Selected text:
## Start
[TRACKING] Hard freezing on Fedora 36 with the new 12th gen system

I’ve been trying different parameters for the last 1 week and I think I fixed it (at least on my side)

➜  ~ uptime
 08:54:56 up 2 days

Here’s what I’m having:

➜  ~ cat /proc/cmdline 
[...] i915.mitigations=off quiet nvme.noacpi=1 intel_iommu=off i915.request_timeout_ms=60000 i915.enable_psr=1

These commands are run at boot:

# remember to run as root
sysctl dev.i915.perf_stream_paranoid=0;
echo 10000 > /sys/class/drm/card0/engine/rcs0/preempt_timeout_ms;
echo 10000 > /sys/class/drm/card0/engine/rcs0/heartbeat_interval_ms;
echo 1000 > /sys/class/drm/card0/engine/rcs0/stop_timeout_ms;
1 Like

Hello guys,

I’m now also a member of the Fedora 36 freezing club on my 1240p DIY with 16GB of RAM and a 1TB SN850 SSD

  • Kernel 5.19.6-200.fc32.x86_64
  • Kernel is untouched, apart from the override to get the brightness buttons to work
  • Installed GNOME extensions are Dash to panel, Blur my Shell, Caffeine and the Compiz Windows Effect
  • The freeze usually happens when some sort of settings app is open, most of the time GNOME settings, but it also occurred when I was changing the properties of Dash to Panel.
  • I’m on Wayland at 150% scaling. Haven’t tried X yet.

Update: this seems to be happening when running wayland and xwayland apps at the same time. Not having an xwayland instance, I’m unable to trigger the freeze as of yet

@nrp I have a long email thread of testing with Framework support on the topic, where I was left hanging with a swapped out main board and a “good luck” on further testing (swapping out the mainboard did not stop the freezing). It was disappointing the mainboard swap didn’t fix the issue. (I am on Gen 11)

There appear to be at least 3 types of freezing described in this thread. Mine is almost certainly hardware based since kdump catches nothing.

  1. Which distro you are using (most reports here are for Fedora 36, but there are some mentions of other distros).

Fedora 36, but the freezing happened with Fedora 34 and Fedora 35 as well.

  1. Which kernel you are on (you can run “uname -v” to check)

fedora 5.19.4-200.fc36.x86_64

  1. Whether you’ve adjusted any kernel parameters, like setting the workaround to disable to ALS (module_blacklist=hid_sensor_hub)

“rhgb quiet nvme.noacpi=1 mem_sleep_default=deep ro rootflags=subvol=root”

  1. What model of SSD you are using

Freezing was independent of SSD model. Tried two WD SN850. Current model is Samsung Electronics NVMe SSD Controller SM981/PM981/PM983

  1. What circumstances you are seeing the freeze during (e.g. when using a specific application like Settings or uncorrelated to a specififc application)
## End
Collected material:
## Start
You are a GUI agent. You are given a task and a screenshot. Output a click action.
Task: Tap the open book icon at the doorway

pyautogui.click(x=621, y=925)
## End
What the exercise asks:
Rewrite the Fedora freezing thread from "1. Whether you’ve" to "a specififc application)", substituting "SN770" for "SN850".

Written response:
1. Whether you’ve adjusted any kernel parameters, like setting the workaround to disable to ALS (module_blacklist=hid_sensor_hub)

“rhgb quiet nvme.noacpi=1 mem_sleep_default=deep ro rootflags=subvol=root”

  1. What model of SSD you are using

Freezing was independent of SSD model. Tried two WD SN770. Current model is Samsung Electronics NVMe SSD Controller SM981/PM981/PM983

  1. What circumstances you are seeing the freeze during (e.g. when using a specific application like Settings or uncorrelated to a specififc application)